Exercise requirements: Convert each line of the listing below into a Markdown table with the columns "Row" and "Line," numbering the rows in sequence and omitting blank lines. Leave the pictures out of the table.

[Recorded data]
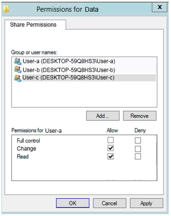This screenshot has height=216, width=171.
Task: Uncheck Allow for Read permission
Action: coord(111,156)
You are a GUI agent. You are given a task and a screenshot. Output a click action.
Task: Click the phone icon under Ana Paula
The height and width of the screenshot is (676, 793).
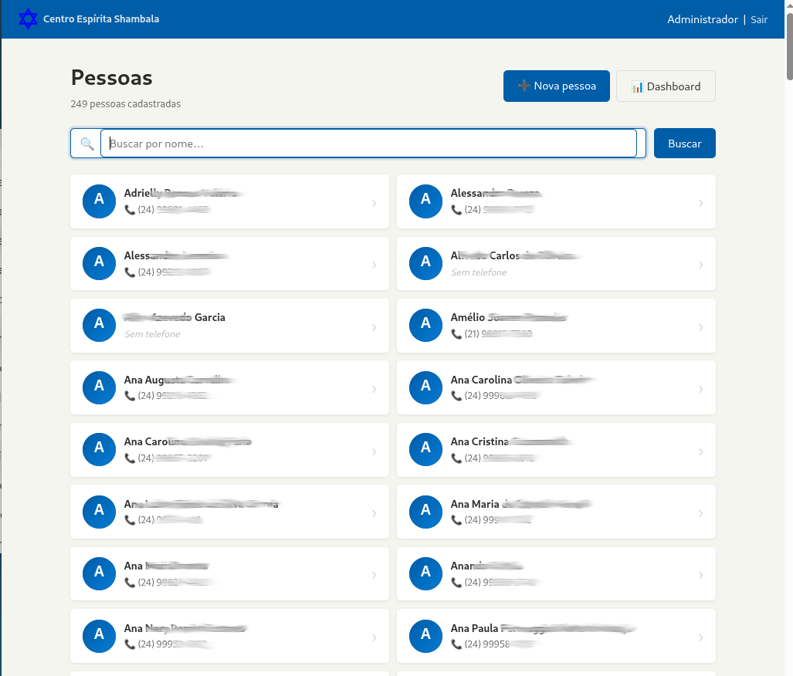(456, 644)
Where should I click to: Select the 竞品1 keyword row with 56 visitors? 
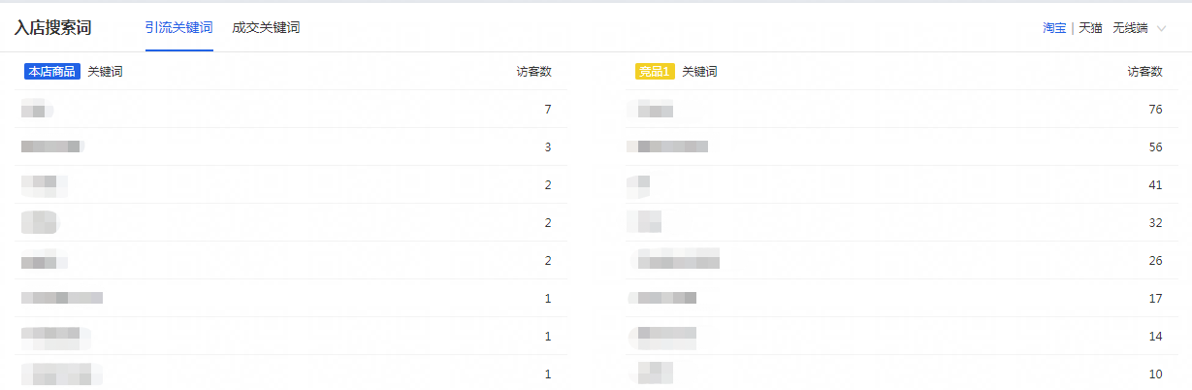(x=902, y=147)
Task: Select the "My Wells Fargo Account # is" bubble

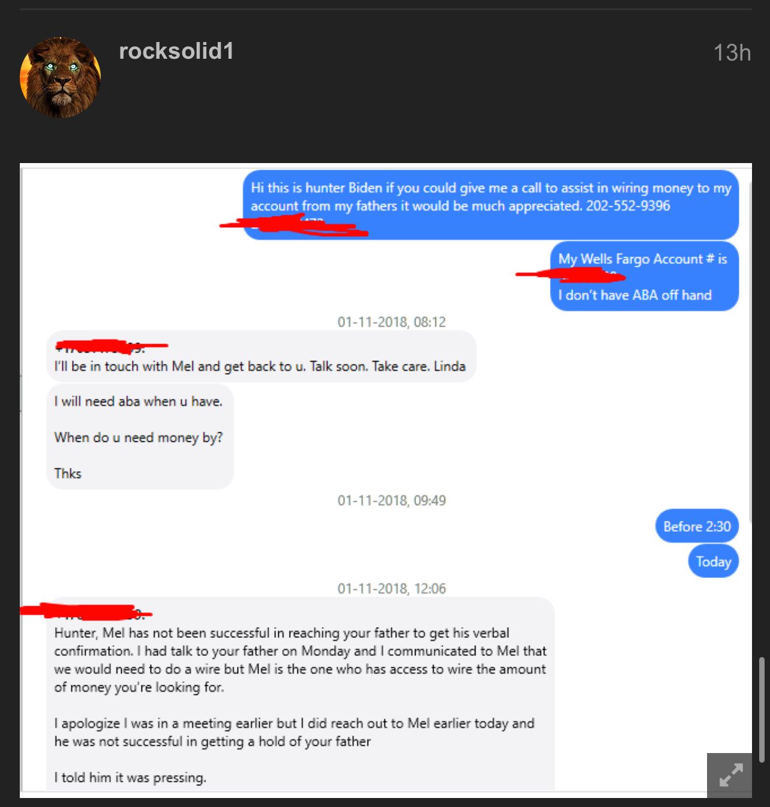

Written reply:
| Row | Line |
|---|---|
| 1 | This screenshot has height=216, width=171. |
| 2 | Task: Uncheck Allow for Read permission |
| 3 | Action: coord(111,156) |
| 4 | You are a GUI agent. You are given a task and a screenshot. Output a click action. |
| 5 | Task: Click the phone icon under Ana Paula |
| 6 | The height and width of the screenshot is (676, 793). |
| 7 | (456, 644) |
| 8 | Where should I click to: Select the 竞品1 keyword row with 56 visitors?  |
| 9 | (x=902, y=147) |
| 10 | Task: Select the "My Wells Fargo Account # is" bubble |